November 15, 2008 1 Comment
Tons of digital and traditional ink has been spent tackling the issue of optimizing databases. There are many techniques and preferences to go about this activity, and one can always find two people who disagree over approaches to the same goal. I will not even attempt to present lots of my ideas. What I will attempt to do, though, is to gather questions to ask when doing optimization. How anyone answers to questions would depend on circumstances, both known and unforeseen.
I need to point to two resources which prompted me to tackle this issue: 10 Tips for Optimizing for MySQL Queries and 10 Tips for Optimizing MySQL Queries (That don’t Suck).
There is never a good reason not to normalize your database. This should always be the first step. Anything you want to do, do normalization before it. I just cannot stress enough on the importance of normalizing before doing anything else. Normalization prevents storing redundant data and provides two big benefits: saves storage space, and makes it easier to deal with inserts and updates.
Read and Write
Divide your tables into two main categories: frequent reads and frequent writes. For example, a table for genre of movies doesn’t change that often but it used by other tables, so it would be in the frequent reads category. On the other hand, a table keeping log data gets many, many inserts; it goes in the frequent writes category.
You can use these categories in many ways. One way could be that you choose faster disks (say, SAS instead of SATA) to store read-frequently tables and somewhat slower disks for read-less-frequently tables.
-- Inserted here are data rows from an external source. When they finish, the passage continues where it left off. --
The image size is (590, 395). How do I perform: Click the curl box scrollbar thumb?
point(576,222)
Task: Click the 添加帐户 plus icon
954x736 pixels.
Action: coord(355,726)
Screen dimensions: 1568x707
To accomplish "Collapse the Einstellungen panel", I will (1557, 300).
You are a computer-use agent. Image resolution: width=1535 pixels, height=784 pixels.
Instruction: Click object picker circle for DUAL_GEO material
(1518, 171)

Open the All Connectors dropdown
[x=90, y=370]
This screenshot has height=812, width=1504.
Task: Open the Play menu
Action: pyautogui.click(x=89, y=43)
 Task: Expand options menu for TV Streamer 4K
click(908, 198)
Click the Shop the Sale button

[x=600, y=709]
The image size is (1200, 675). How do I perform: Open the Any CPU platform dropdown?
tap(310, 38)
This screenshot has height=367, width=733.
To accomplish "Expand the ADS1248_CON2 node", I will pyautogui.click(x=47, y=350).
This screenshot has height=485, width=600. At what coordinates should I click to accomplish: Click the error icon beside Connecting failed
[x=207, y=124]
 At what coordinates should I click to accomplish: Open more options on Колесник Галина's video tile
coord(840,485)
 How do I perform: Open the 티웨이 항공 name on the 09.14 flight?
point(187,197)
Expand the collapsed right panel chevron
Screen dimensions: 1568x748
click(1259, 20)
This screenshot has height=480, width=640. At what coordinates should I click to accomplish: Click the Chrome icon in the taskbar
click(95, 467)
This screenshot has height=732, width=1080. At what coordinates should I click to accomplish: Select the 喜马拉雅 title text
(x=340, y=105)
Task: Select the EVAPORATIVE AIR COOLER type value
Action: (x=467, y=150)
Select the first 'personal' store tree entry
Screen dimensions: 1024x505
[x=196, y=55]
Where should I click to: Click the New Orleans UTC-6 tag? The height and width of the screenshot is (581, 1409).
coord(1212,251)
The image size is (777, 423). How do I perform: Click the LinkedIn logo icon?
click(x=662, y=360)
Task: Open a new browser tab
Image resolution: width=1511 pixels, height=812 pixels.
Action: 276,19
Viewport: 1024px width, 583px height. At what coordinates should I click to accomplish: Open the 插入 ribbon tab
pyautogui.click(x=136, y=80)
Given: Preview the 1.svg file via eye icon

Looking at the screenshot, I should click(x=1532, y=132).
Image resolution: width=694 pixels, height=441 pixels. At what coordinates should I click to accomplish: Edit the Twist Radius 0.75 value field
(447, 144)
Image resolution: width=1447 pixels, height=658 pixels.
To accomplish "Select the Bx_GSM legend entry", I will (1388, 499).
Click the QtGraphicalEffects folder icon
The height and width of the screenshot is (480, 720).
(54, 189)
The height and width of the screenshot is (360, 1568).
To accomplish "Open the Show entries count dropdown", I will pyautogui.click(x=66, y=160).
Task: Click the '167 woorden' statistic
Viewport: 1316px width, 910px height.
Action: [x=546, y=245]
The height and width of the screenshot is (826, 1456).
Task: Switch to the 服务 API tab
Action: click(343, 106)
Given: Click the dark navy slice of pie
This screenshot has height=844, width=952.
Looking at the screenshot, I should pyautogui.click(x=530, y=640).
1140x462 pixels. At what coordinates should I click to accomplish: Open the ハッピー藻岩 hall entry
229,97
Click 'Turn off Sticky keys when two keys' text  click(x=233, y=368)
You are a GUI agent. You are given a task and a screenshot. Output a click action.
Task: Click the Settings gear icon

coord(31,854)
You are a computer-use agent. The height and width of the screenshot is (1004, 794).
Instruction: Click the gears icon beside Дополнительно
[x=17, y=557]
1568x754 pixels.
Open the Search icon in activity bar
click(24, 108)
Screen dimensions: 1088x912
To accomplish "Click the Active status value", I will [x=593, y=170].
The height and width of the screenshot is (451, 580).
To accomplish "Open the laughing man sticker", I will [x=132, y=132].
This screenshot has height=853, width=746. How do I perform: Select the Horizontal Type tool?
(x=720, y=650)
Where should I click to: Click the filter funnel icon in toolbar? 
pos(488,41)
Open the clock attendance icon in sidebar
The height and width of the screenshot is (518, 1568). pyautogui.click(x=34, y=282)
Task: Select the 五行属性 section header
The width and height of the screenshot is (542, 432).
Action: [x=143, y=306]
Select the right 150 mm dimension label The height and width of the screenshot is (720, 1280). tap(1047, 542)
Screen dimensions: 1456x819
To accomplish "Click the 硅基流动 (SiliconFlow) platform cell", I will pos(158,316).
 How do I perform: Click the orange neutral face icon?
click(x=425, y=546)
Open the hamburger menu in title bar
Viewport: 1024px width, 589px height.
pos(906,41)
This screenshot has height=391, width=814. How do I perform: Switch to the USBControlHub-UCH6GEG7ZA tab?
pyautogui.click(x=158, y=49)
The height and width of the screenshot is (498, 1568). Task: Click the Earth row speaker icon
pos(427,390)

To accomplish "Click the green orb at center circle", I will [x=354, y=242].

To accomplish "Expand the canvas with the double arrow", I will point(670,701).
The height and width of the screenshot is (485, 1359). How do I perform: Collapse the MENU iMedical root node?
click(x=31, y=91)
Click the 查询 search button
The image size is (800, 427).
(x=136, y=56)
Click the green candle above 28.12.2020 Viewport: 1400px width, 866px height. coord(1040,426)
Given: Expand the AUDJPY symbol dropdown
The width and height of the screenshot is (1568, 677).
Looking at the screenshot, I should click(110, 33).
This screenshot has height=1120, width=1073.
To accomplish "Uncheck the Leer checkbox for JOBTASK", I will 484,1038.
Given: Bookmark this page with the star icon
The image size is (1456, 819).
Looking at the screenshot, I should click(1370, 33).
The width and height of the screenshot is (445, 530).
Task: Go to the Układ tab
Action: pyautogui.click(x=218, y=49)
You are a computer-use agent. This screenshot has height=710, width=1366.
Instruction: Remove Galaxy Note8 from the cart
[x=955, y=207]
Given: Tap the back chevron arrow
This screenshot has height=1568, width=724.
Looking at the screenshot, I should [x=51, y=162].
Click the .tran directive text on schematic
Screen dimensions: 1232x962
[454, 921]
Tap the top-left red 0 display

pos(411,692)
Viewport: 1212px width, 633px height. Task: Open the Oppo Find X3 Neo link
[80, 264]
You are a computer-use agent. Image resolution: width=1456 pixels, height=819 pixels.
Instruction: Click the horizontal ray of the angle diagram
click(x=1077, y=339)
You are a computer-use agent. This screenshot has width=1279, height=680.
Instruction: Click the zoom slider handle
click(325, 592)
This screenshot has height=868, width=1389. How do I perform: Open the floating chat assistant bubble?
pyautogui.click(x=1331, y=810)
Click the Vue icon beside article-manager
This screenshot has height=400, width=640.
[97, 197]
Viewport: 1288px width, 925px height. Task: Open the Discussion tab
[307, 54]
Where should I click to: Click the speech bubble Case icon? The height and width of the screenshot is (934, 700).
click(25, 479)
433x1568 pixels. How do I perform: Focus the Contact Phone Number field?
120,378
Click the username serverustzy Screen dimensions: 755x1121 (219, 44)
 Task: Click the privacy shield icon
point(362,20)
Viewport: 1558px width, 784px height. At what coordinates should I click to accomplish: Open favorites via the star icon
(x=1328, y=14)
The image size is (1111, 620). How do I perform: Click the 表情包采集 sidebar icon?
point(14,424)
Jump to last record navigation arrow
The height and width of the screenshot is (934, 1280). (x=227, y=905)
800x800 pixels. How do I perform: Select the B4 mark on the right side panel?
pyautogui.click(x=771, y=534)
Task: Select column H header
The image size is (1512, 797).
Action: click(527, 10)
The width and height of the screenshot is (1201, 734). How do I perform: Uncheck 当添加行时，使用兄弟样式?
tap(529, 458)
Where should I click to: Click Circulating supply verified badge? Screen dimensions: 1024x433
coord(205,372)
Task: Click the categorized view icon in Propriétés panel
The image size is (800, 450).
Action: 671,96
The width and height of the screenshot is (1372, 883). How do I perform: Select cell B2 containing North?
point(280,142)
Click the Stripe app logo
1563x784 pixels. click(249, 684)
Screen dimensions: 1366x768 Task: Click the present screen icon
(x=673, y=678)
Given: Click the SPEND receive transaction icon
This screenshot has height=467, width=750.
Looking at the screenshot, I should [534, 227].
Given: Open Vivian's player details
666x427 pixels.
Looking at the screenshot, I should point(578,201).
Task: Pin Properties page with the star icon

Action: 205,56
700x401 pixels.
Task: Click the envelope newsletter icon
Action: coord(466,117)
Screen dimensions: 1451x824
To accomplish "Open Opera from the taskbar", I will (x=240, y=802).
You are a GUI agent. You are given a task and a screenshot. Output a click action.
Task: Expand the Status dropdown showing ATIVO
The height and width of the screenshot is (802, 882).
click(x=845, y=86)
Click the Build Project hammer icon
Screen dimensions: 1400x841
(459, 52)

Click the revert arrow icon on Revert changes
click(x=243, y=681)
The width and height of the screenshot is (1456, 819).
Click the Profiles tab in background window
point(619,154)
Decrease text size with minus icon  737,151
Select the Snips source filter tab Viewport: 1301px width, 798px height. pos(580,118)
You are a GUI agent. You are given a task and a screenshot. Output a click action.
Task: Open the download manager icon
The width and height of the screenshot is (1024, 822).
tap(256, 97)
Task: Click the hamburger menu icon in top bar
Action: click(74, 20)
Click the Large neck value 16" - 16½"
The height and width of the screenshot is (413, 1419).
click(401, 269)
You can even apply two labels to the same table. For example, read-frequently write-frequently, read-frequently write-less-frequently, read-less-frequently write-frequently, and read-less-frequently write-less-frequently. And then you can decide how to manage these tables.
You can further categorize columns in tables using the same criteria. If certain columns of a table are read frequently, and all columns are written occasionally, then you have to ask a question: would it be alright to break up the table into two or more so that frequently read columns are in one table and all others into other tables? If most columns of a table are written to frequently, then you might want to keep them together so that the DBMS doesn’t have to work too much finding related columns in disparate tables for each write operation.
Break up Tables
If you have a smaller number of tables/columns which are access frequently (read or write), then it is easier for the DBMS to keep this in memory, making things faster. So when you can, break up tables even more than standard normalization so that there is less data to be stored in memory.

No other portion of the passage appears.